I have long focused on developing and evaluating machine learning models aimed at creativity in an isolated setting. This somehow limits their capacity to behave in an interactive setting with real humans. In a creative setting, it is crucial for models to understand human needs and provide assistance to augment human capabilities and improve performance based on human edits or feedback over time. So that is my focus now.
Q: About doing a PhD, what are the things you wished you knew before starting it?
This is a difficult question. Pursuing a PhD can be a really fun experience, but at the same time, it can be daunting. There is a lot of uncertainty around research questions and whether something will work or not. I wish I had been a little easier on myself and not taken everything personally. Like, if an idea didn’t work, instead of spending months trying to make it work, it is okay to give up and move in a different direction.
Q: What are your tips for people who want to pursue a PhD?
One of the things I learned during my PhD is to focus on what you care about. There are hundreds of researchers who might work on slightly dense areas, while your work can feel niche. This is not a problem. When I started working on NLP and creativity, the field still felt very young, but over the past three to four years, it has grown tremendously.

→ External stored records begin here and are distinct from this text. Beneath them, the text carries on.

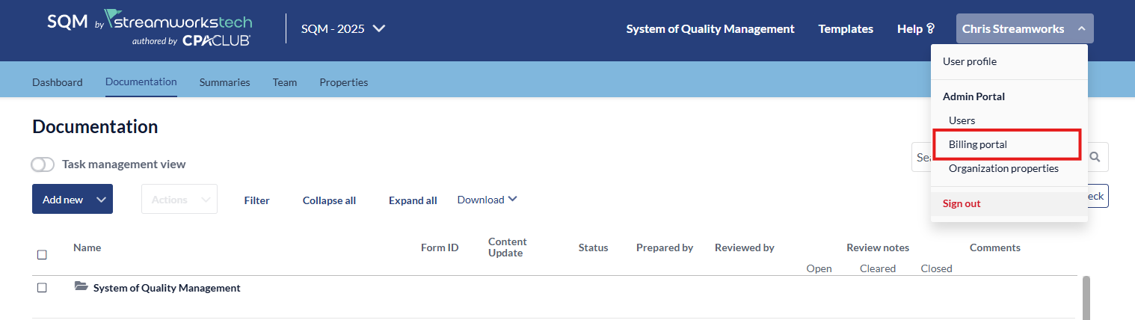Select Billing portal from the user menu
1135x320 pixels.
click(x=977, y=144)
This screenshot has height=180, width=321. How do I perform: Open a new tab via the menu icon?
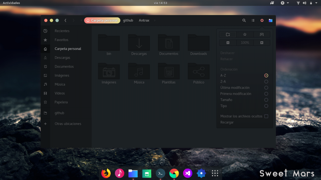[262, 34]
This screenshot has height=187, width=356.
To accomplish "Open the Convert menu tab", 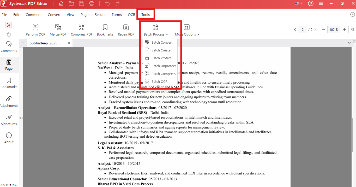I will 54,15.
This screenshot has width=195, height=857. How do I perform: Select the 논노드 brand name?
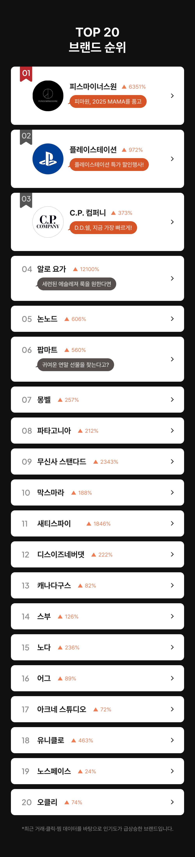(x=47, y=319)
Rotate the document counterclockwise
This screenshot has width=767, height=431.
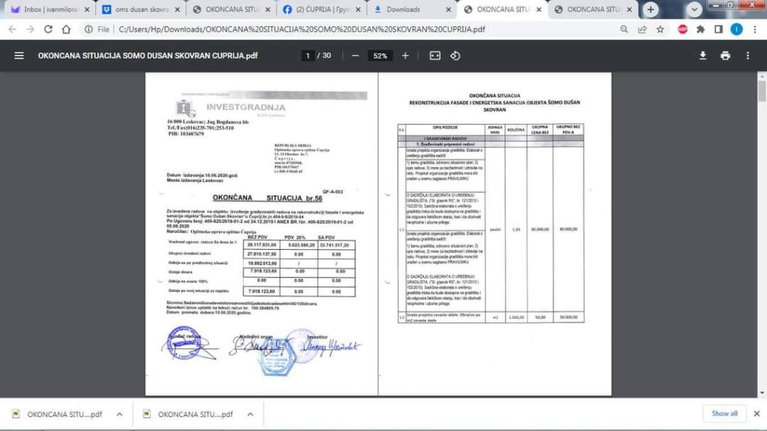455,56
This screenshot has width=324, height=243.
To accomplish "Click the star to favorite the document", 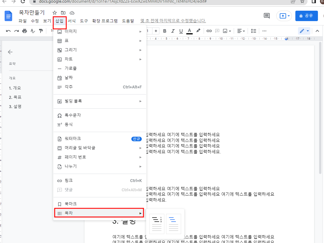I will coord(54,13).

Your advisor will be one of the most important people in your PhD. It is essential to have good communication and working chemistry with them. One of the reasons my PhD felt like so much fun is because my advisor and I cared about the same problems.
Form a community and foster friendships with your lab mates, talk about research, or email a colleague whose work moved you and get a coffee with them at a conference. Also, try for opportunities to work with people in your lab or your community. It helps us learn so much.